**TASK OBJECTIVE:** Beginning with the line that includes "Task: Zoom in on the seating map" and ending with the last line of the entries below, set down each line exactly; include no pictures.

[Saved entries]
========================================================================
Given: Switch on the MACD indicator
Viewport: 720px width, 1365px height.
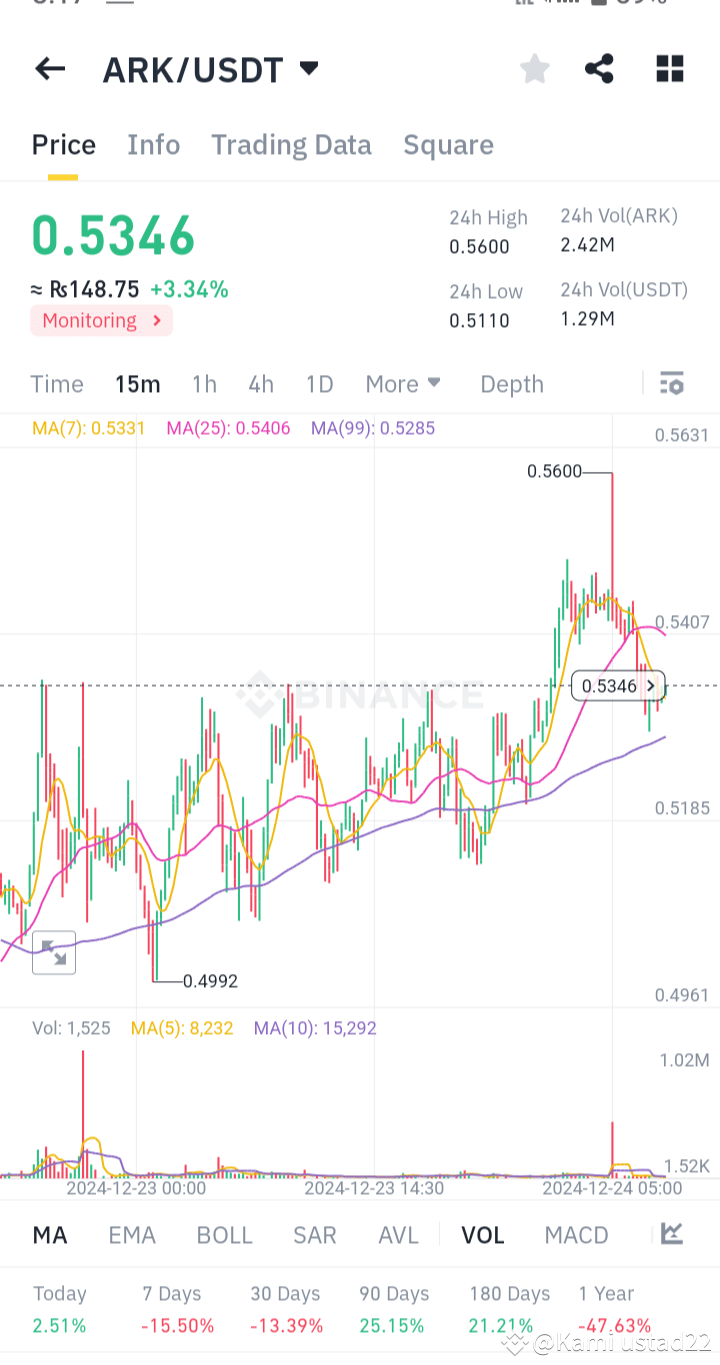Looking at the screenshot, I should pyautogui.click(x=576, y=1235).

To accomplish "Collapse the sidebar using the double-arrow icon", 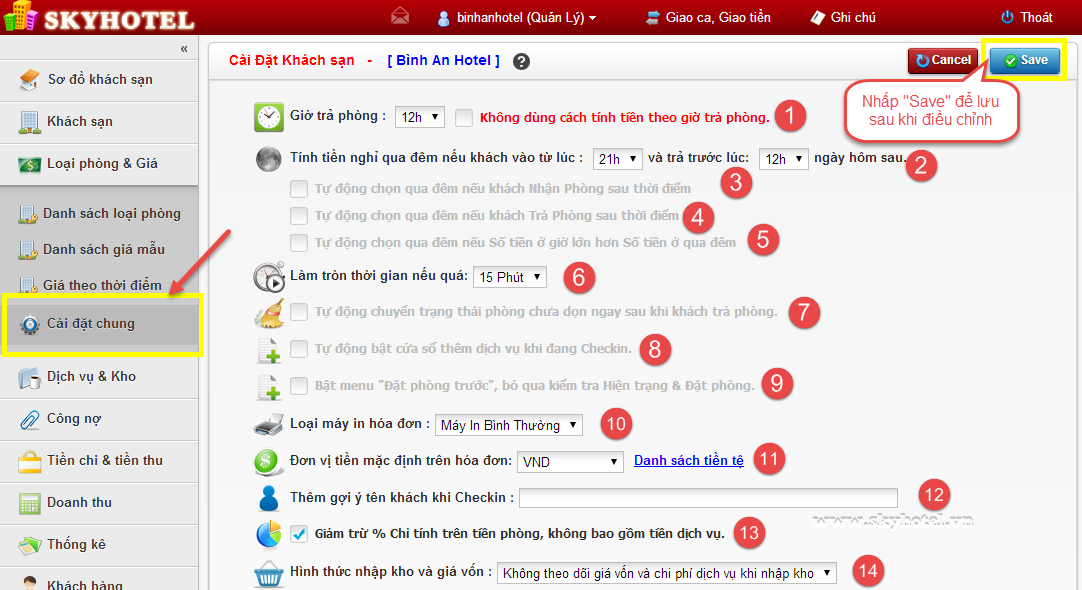I will (184, 48).
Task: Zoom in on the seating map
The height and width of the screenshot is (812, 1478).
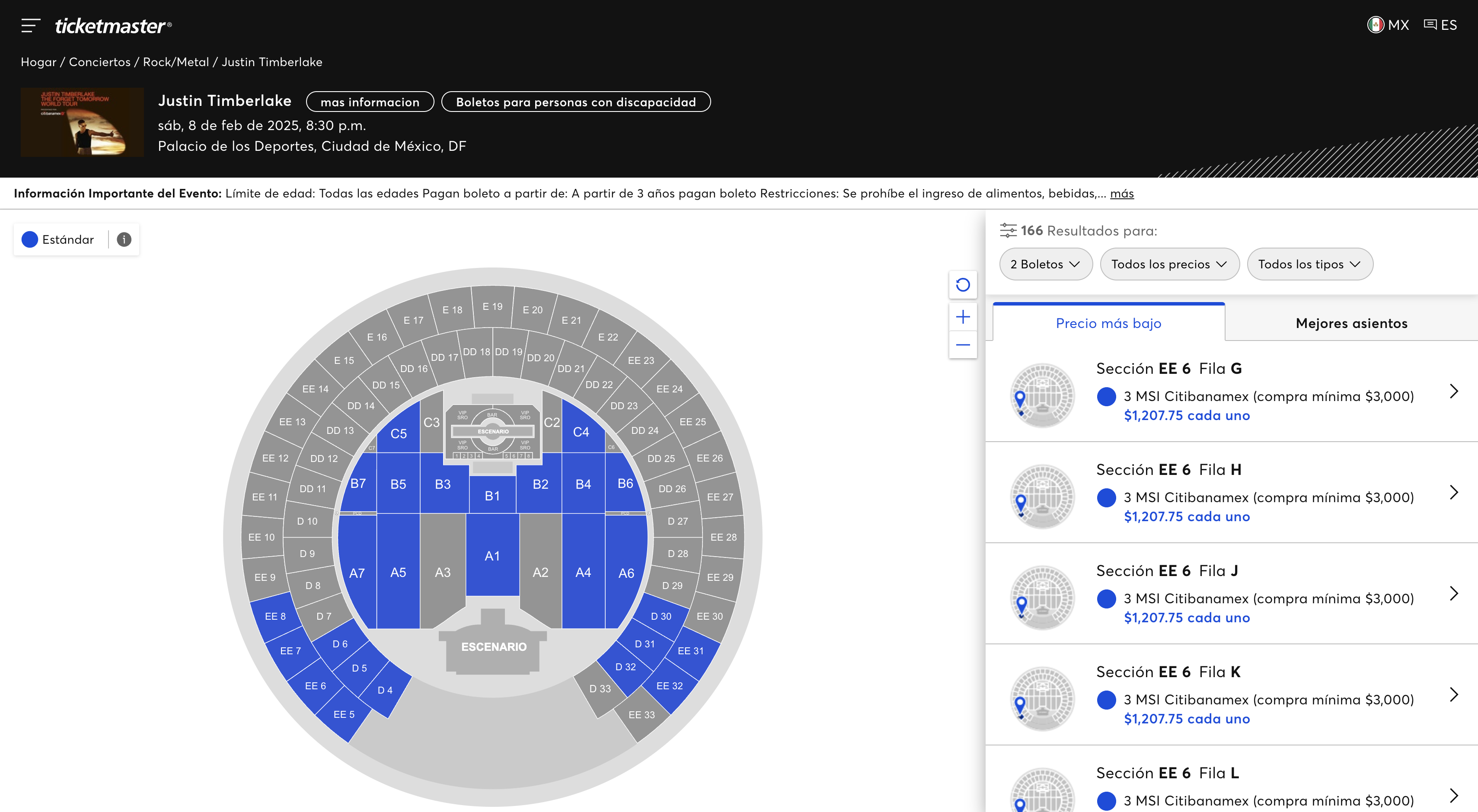Action: click(963, 316)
========================================================================
**YOUR RESPONSE:**
Task: Zoom in on the seating map
The height and width of the screenshot is (812, 1478).
Action: click(963, 316)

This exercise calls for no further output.